Google Summer of Code 2019: Improve Article Recommendation Pipeline
GSoC Project Proposal: Improve Article Recommendation Pipeline
Mentor: Bahodir Mansurov
Synopsis
The project improved the article recommendation pipeline by solving the various issues in the article-recommender projects. The issues that were solved as a part of the project are:
- Remove duplicate Wikidata items from article recommendations
- Recommendation API translation endpoint stopped working
- Article recommendation API: replace WDQS with MW API
- morelike recommendation API: Bulk import data to MySQL in chunks
Links to code changes
Merged:
- Remove duplicate Wikidata items from article recommendations.
- Throw appropriate error when wmAPI returns internal server error.
- Splits the request to MediaWiki API and Wikidata query service in batches.
- Replace Wikidata Query Service with MediaWiki API
- Bulk import data to MySQL in chunks
Outcome
Each task in the project had a noticeable outcome.
The first task made sure that the data returned by the morelike endpoint
did not have duplicate data.
This ensured that the data we got from a single call to the API contained more wikidata items than what was being returned previously.
The second task made sure that the translation endpoint
does not fail intermittently without returning a proper error code.
This helps us with debugging when some error arises. It also made sure that the API does not fail due to an error with the Wikidata Query Service.
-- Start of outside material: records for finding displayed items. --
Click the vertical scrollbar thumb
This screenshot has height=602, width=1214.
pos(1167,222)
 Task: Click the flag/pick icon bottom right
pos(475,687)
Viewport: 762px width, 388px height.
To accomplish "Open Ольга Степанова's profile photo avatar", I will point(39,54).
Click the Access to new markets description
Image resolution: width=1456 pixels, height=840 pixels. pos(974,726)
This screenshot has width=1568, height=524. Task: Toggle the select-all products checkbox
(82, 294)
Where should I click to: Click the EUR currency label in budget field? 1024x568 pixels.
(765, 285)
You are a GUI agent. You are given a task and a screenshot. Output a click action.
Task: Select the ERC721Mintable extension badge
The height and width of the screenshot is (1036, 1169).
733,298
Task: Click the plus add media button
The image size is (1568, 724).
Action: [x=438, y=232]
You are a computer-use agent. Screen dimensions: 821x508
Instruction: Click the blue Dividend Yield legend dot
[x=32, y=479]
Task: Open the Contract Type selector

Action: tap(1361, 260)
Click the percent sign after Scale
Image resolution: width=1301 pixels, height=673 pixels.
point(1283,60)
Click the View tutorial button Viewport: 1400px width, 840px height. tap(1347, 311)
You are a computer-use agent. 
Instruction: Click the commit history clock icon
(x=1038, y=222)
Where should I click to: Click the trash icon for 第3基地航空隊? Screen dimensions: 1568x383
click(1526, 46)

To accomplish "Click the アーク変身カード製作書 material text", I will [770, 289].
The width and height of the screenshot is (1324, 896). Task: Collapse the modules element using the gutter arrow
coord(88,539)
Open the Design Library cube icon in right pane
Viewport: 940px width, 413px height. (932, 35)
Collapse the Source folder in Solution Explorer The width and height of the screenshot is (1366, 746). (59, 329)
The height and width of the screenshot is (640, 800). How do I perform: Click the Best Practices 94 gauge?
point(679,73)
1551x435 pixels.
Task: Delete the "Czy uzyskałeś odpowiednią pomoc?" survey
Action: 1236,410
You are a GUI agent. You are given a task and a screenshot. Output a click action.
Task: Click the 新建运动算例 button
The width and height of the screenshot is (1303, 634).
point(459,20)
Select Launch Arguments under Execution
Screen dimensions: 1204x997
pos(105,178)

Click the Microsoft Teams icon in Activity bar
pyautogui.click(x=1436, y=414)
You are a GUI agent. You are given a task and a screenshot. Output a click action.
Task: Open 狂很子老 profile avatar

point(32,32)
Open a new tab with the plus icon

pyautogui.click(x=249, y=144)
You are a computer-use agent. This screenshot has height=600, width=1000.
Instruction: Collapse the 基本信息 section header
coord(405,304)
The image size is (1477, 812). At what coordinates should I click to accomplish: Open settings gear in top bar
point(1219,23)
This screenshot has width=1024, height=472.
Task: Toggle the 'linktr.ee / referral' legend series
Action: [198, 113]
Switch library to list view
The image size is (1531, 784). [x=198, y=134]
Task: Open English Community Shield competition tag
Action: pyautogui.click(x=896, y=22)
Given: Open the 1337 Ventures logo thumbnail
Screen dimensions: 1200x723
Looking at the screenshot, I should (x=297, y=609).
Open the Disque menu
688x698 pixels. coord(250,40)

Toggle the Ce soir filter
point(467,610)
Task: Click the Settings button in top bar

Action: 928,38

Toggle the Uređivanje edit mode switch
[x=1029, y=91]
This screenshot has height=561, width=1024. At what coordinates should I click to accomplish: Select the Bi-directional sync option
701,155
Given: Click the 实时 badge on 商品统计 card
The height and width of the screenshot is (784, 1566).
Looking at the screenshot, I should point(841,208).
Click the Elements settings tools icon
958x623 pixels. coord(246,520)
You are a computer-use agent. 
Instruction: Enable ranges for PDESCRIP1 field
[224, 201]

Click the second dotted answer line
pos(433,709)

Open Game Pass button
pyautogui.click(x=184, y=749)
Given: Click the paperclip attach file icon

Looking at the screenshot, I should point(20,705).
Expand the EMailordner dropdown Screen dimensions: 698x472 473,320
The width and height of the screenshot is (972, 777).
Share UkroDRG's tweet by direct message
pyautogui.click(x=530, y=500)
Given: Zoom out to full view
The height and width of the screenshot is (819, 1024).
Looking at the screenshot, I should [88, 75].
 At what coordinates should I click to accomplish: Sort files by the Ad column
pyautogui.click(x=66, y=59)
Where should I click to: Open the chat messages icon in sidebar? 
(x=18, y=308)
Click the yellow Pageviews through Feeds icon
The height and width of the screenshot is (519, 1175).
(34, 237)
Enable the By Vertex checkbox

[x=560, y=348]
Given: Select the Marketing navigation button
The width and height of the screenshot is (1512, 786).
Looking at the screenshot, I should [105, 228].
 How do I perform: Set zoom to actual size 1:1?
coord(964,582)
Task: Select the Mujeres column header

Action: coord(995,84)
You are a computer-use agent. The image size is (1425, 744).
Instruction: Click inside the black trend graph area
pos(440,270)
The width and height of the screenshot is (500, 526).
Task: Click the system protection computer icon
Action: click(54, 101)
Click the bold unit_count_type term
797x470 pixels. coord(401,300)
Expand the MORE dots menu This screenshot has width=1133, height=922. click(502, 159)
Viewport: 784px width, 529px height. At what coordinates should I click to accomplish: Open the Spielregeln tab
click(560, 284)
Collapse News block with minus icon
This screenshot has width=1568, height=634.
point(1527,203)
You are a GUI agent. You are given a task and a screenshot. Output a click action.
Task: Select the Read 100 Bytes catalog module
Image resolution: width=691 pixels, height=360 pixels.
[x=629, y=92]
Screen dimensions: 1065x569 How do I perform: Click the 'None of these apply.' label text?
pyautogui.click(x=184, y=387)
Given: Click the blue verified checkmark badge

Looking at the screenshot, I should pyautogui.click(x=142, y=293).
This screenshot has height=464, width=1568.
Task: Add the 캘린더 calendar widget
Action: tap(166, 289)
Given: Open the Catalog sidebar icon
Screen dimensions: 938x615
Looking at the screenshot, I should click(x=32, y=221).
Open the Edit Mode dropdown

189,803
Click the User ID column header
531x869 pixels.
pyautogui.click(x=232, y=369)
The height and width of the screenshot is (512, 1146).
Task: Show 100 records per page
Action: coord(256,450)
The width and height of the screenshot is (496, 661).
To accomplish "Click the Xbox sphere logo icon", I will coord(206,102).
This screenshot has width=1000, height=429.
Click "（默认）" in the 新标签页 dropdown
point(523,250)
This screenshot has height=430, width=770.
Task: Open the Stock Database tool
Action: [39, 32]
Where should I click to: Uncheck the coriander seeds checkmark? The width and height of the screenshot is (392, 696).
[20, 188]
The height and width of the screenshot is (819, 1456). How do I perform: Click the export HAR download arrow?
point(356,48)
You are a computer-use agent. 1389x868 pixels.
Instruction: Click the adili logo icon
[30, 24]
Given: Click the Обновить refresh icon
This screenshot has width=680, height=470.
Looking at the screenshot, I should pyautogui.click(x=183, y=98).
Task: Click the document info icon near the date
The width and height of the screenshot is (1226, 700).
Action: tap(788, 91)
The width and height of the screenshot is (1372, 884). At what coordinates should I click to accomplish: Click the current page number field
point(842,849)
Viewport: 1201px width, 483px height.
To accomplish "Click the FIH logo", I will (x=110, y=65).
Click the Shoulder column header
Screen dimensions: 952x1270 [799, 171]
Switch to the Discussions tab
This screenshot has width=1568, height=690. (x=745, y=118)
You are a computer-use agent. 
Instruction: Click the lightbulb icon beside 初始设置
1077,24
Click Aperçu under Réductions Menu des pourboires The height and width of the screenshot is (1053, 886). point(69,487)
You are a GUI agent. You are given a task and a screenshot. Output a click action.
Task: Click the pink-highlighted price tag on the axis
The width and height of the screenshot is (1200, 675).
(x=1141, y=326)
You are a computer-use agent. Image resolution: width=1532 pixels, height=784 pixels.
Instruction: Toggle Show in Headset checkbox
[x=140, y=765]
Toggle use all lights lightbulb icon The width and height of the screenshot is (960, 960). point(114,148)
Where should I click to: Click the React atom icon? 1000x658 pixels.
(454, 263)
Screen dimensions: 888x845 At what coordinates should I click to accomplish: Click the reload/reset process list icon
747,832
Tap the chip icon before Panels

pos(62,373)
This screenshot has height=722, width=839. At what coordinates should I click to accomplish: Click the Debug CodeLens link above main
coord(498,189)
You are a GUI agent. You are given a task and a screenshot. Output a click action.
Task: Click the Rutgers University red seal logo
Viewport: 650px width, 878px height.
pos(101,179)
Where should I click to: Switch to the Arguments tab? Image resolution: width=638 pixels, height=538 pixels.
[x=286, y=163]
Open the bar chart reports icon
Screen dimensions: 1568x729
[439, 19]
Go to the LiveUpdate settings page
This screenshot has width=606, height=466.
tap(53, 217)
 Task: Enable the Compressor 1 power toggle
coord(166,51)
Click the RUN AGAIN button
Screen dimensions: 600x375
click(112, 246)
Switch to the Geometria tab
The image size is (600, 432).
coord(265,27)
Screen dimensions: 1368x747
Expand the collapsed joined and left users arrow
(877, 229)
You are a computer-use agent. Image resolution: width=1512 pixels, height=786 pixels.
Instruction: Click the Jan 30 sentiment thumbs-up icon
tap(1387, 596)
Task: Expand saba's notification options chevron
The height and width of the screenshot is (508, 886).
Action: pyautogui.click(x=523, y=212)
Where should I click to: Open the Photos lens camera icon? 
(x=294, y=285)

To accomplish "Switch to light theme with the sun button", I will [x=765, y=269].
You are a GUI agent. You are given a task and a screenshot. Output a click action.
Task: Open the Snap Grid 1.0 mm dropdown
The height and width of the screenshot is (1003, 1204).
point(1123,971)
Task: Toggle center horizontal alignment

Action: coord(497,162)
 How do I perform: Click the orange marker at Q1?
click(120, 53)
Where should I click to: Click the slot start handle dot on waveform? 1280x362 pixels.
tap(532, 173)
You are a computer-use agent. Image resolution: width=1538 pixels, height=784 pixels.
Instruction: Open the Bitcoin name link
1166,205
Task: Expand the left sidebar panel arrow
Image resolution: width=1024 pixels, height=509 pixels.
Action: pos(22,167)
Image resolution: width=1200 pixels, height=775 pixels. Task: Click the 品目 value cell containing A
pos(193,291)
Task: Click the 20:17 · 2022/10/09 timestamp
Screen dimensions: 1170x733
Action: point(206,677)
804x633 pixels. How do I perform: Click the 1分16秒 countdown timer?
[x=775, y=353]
The third task replaced the internal call that was being made to Wikidata Query Service(WDQS) with a call to the MediaWiki API(MWAPI) when
the translation endpoint
is called. This decreased the number of requests being made internally thereby decreasing the time required by the
translation endpoint
. It also decreased the time required by replacing the slower WDQS with a faster MWAPI.
The fourth task made sure that the script used to import the data generated by Hadoop into the database does not block the CPU. It improves the CPU efficiency of the shared machines and allows to run other CPU tasks as well without them getting blocked.
Acknowledgement
I would like to thank my mentor, Bahodir Mansurov for helping me throughout the program, encouraging me with great feedback and guiding me towards project completion.
Thoughts about the project and more..
This was the first time I was formally going to work on a “real” project. I have been contributing to open source since more than 2 years but they have mostly been one off contributions. This was also the first time I was writing code for an organization as big as Wikimedia. I was excited to work with the other developers. Everyone I interacted with from the Wikimedia team was helpful and more than willing to go out of the way to help a beginner like me. It felt wonderful working along with my mentor and all the other people in the team. A big thank you to all the fellow developers who helped me with the project and also to the Wikimedia Foundation and Google for providing me this wonderful opportunity.